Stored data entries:

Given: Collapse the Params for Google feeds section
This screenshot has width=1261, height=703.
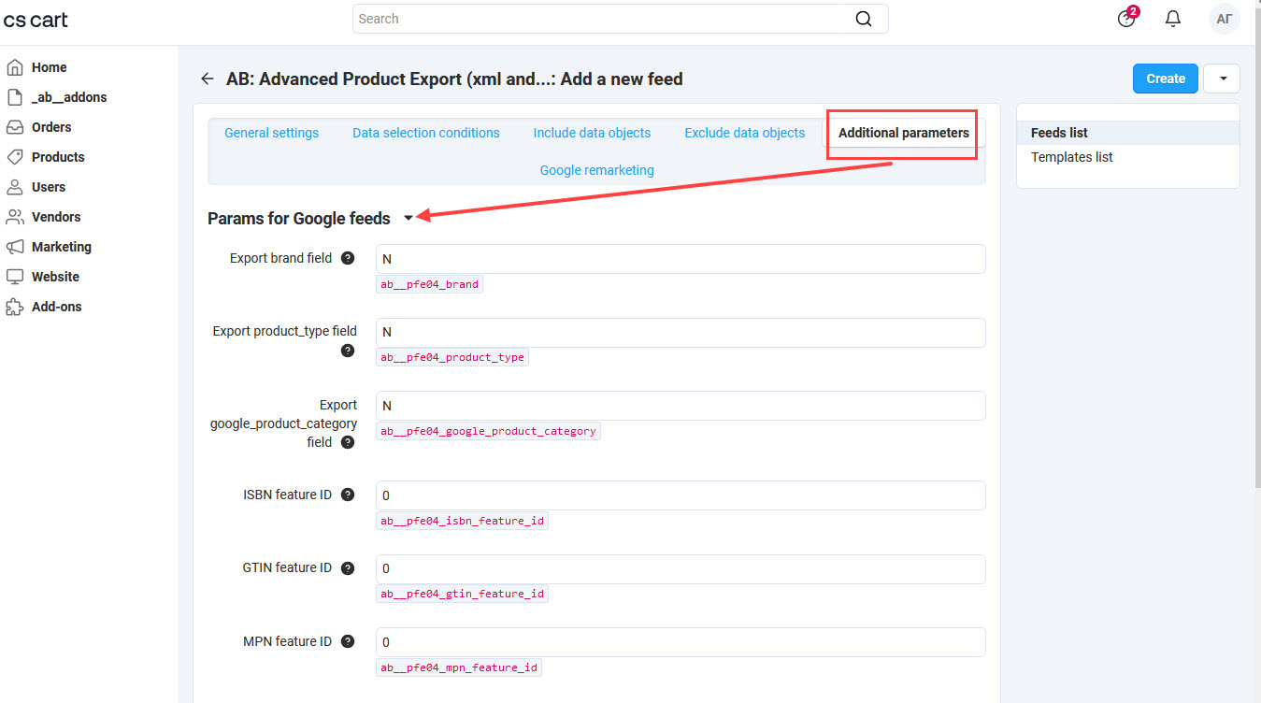Looking at the screenshot, I should (408, 219).
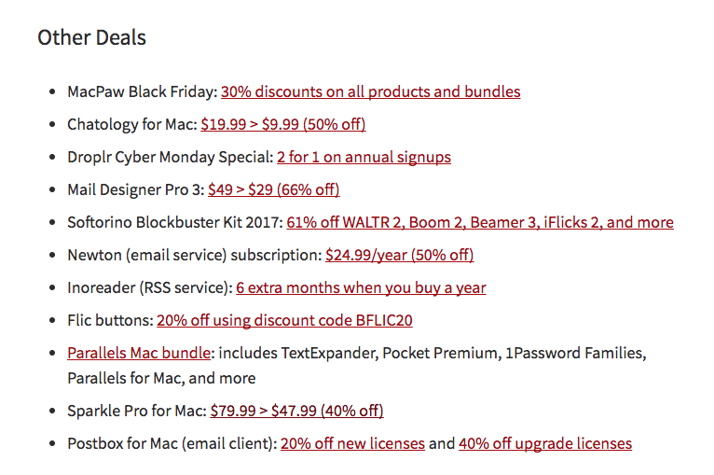Click the Flic buttons label text

(109, 320)
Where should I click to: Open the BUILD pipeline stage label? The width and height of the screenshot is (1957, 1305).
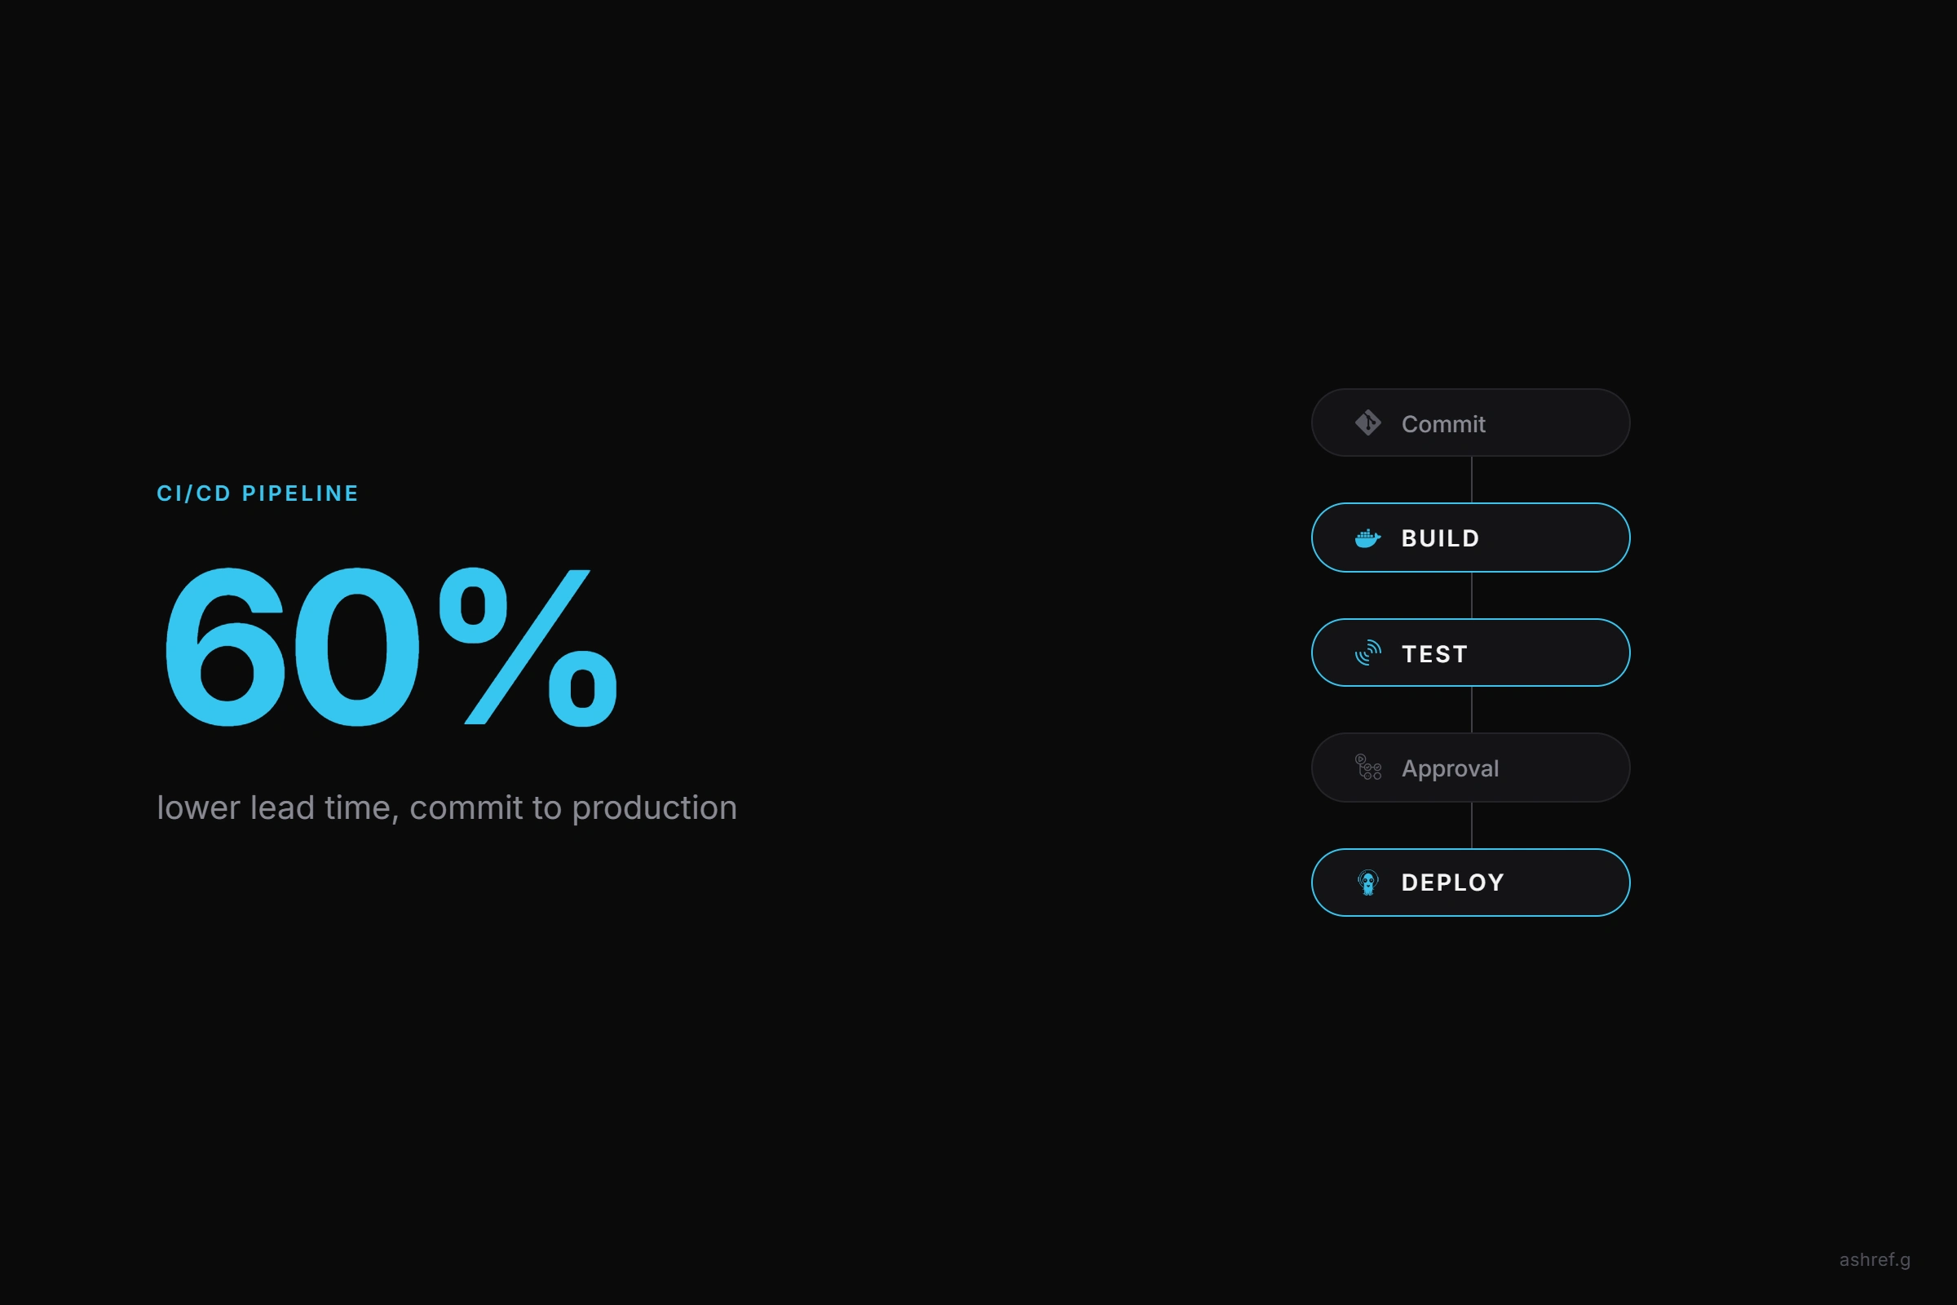tap(1440, 538)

What you will do
The entries above are to be restated verbatim, with no pictures carried over.

Task result
Given: Collapse the Params for Google feeds section
This screenshot has width=1261, height=703.
Looking at the screenshot, I should (408, 219).
Click the Flic buttons label text

(109, 320)
Where should I click to: Open the BUILD pipeline stage label? The width and height of the screenshot is (1957, 1305).
tap(1440, 538)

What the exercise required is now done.